84. CoSA-Seminar am 27.02.2023

Das 84. CoSA-Seminar findet am 27.02.2023 um 10:30 Uhr in Raum 17-01.02 statt.

 

Das CoSA-Seminar  findet am 27.02.2023 um 10:30 Uhr in Raum 17-01.02 statt.

Wir haben folgenden Vortrag geplant:

  • Marco Cimdins: MA-RTI: Design and Evaluation of a Real-World Multipath-Assisted Device-Free Localization System

Der Vortrag dauert ca. 35 Minuten mit anschließend 10 Minuten Diskussion. Wir freuen uns auf eine rege und aktive Teilnahme.

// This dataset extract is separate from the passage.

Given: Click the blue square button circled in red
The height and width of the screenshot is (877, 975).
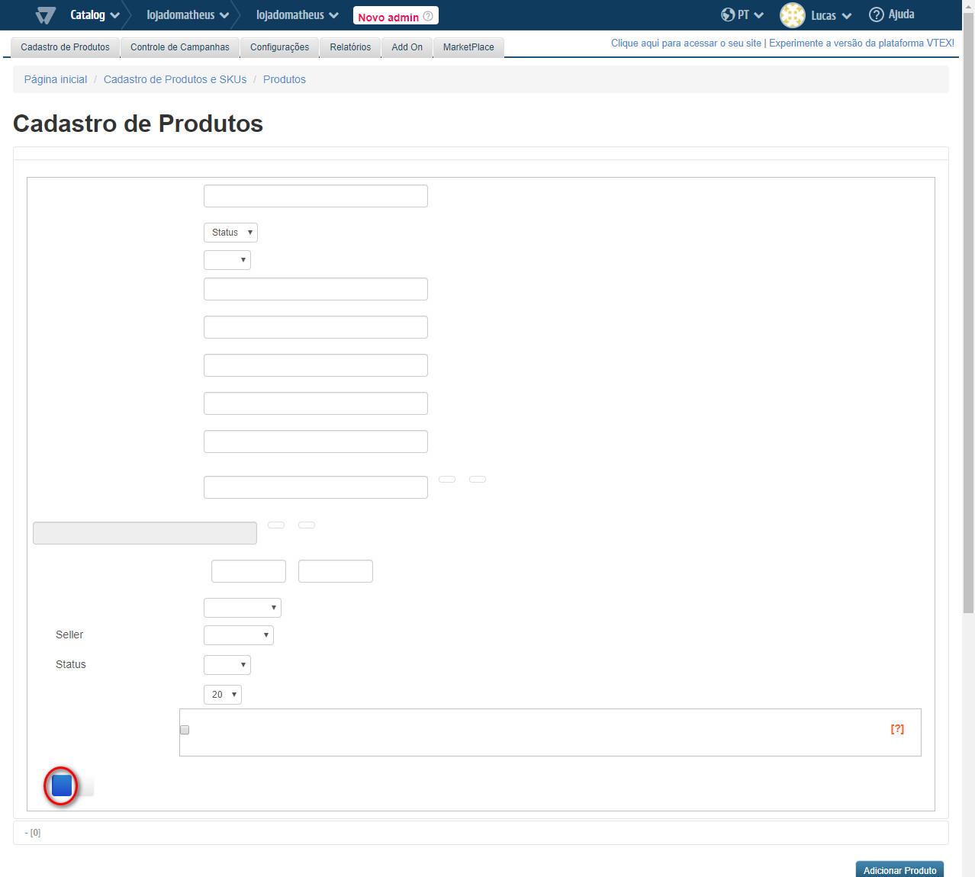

Die Seminare sind auch auf https://www.th-luebeck.de/cosa/zu finden. Wenn Sie auch einmal einen Vortrag anbieten möchten, kontaktieren Sie uns gerne (fabian.john(at)th-luebeck.de).

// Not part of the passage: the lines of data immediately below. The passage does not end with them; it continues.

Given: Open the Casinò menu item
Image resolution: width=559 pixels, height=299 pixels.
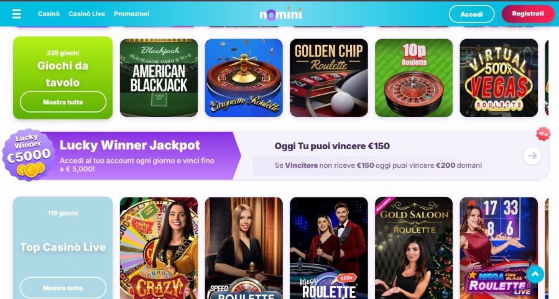Looking at the screenshot, I should coord(49,14).
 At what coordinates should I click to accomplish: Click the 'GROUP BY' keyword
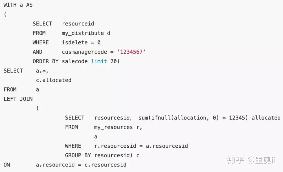click(78, 155)

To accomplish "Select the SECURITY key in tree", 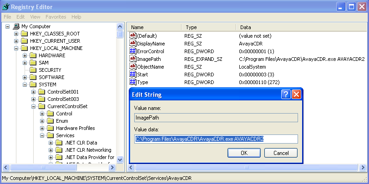I will coord(50,70).

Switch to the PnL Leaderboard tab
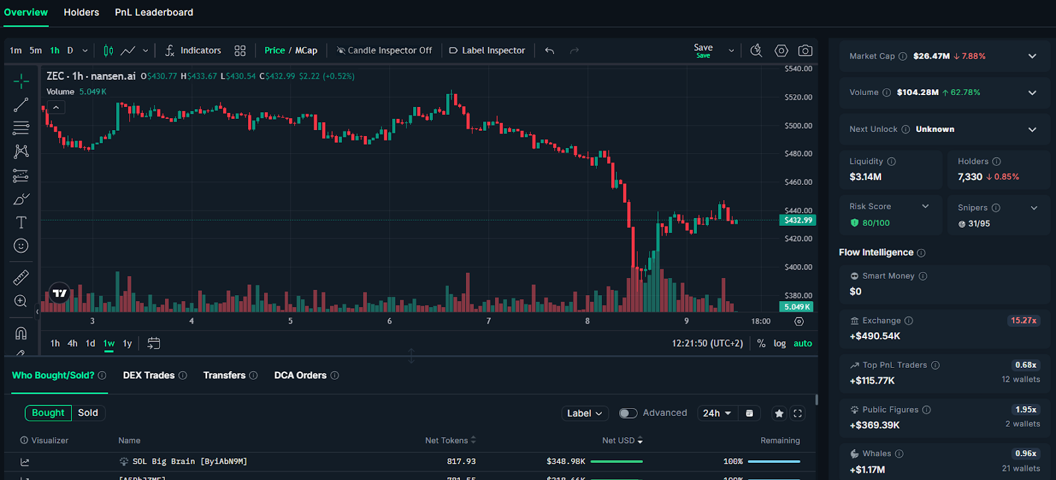coord(154,13)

Marco Cimdins: MA-RTI: Design and Evaluation of a Real-World Multipath-Assisted Device-Free Localization System
Device-free localization (DFL) systems exploit changes in the radio frequency channel by measuring, for example, the channel impulse response (CIR), to detect and localize obstacles within a target area. However, due to a lack of well-defined interfaces, missing modularization, as well as complex system configuration, it is difficult to deploy DFL systems outside of laboratory setups. This paper focused on the system view and the challenges that come with setting up a DFL system in an indoor environment. We propose MA-RTI, a modular DFL system that is easy to set up, and which utilizes a multipath-assisted (MA) radio-tomographic imaging (RTI) algorithm. To achieve a modular DFL system, we proposed and implemented an architectural model for DFL systems. For minimizing the configuration overhead, we applied a 3D spatial model, that helps in placing the sensors and calculating the required calibration parameters. Therefore, we configured the system solely with idle measurements and a 3D spatial model. We deployed such a DFL system and evaluated it in a real-world office environment with four sensor nodes. The radio technology was ultra-wideband (UWB) and the corresponding signal measurements were CIRs. The DFL system operated with CIRs that provided a sub-nanosecond time-domain resolution. After pre-processing, the update rate was approximately 46 Hz and it provided a localization accuracy of 1.0 m in 50 % of all cases and 1.8 m in 80 % of all cases. MA fingerprinting approaches lead to higher localization accuracy, but require a labor-intensive training phase.